To Turkey Baste or Not

Assisted reproduction can take on many forms. Many who decide to build their family through assisted reproduction use the services of a center. The center may be a fertility center, affiliated with sperm and egg banks, and medical facilities, while others are merely in the business of “matching” a person with an egg and or a sperm donor, or a person who carries the embryo to term. Others seek a more informal method, specifically for donor sperm; hence the turkey baster.

Whatever method used, it is critical to have clear and unambiguous contracts with all of the parties and entities. Many people fall into the trap of relying upon the off-the-rack contract, which often overlooks critical issues or includes provisions prohibited by public policy.
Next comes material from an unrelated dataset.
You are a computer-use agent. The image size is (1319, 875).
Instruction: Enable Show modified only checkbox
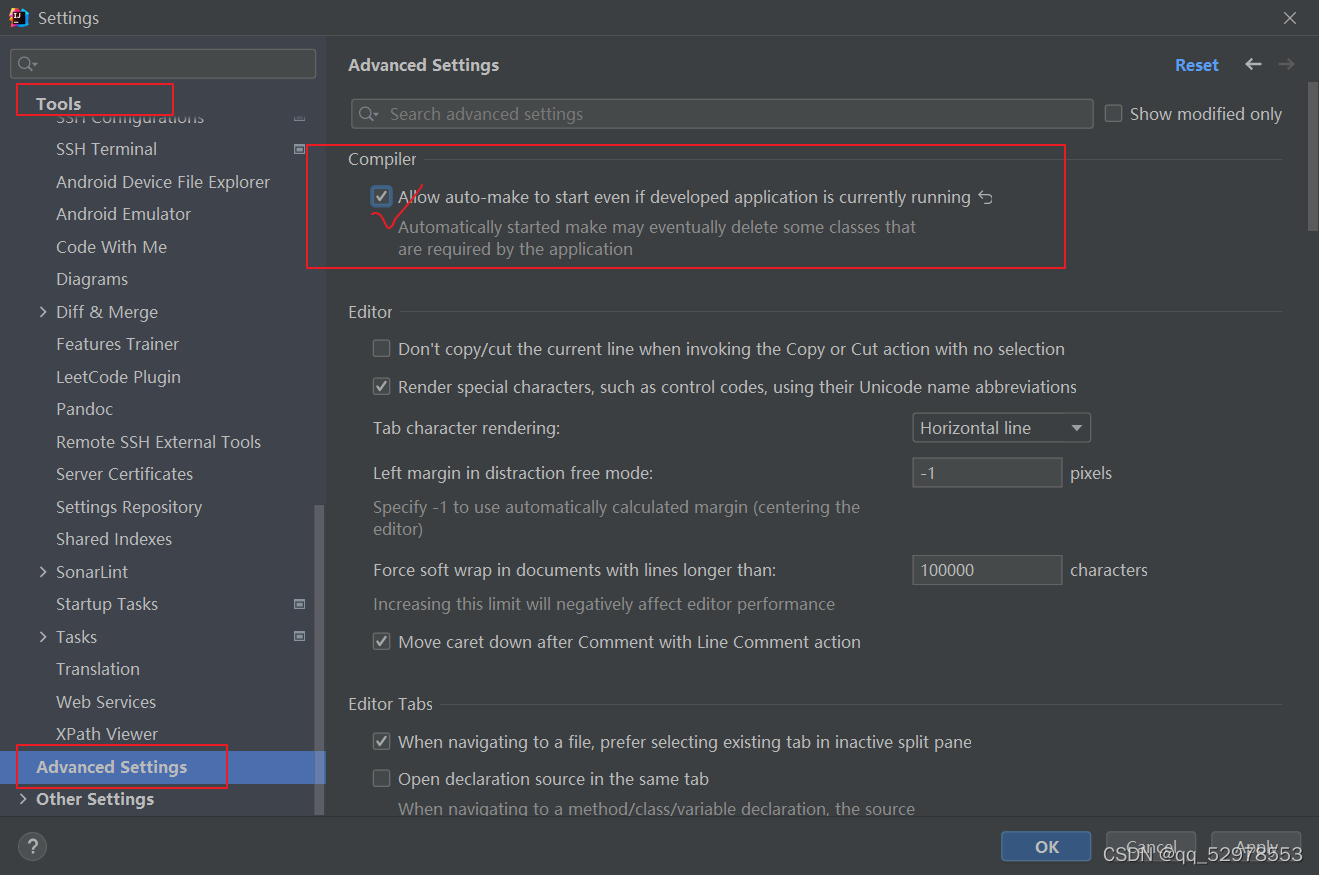pyautogui.click(x=1113, y=114)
And most of these stock contracts provide no remedies in the event the agreement sours, particularly when contracting with a center.

It is important for anyone embarking on creating a family through assisted reproduction to have a formal written contract, with each of the parties and entities involved in the process. There are some who choose not to go the formal route and are successful with the turkey baster. However, even in an informal arrangement, written contracts are critical.

Some aspects of the informal arrangement which may go overlooked without competent counsel can result in great intentions gone awry and a child caught up in a legal battle between and among disgruntled parents. All contracts must spell out the legal rights and responsibilities of each of the parties to the contract, during the pregnancy, immediately upon birth and thereafter. It is not enough for the contract to address the immediate concerns, such as custody and waiver of parental rights. It is crucial for the contract to also address the unfortunate circumstance if the parent(s) die before the child is emancipated and whether the donor may have any rights to the child at that time.

Another critical aspect often overlooked among friends is what, when and how to tell the child born of this contract as to how the child was conceived. Equally important is what role, if any, the known donor will take on in the child’s life. Not only is this particularly sensitive and sometimes awkward among friends, it is also an important aspect in the child’s development. Like a child adopted, a child conceived from assisted reproduction has the right to know.

When building a family through assisted reproduction, with or without a turkey baster, it’s essential that all parties not only have a firm understanding of their rights and responsibilities but also arm themselves with a well written contract.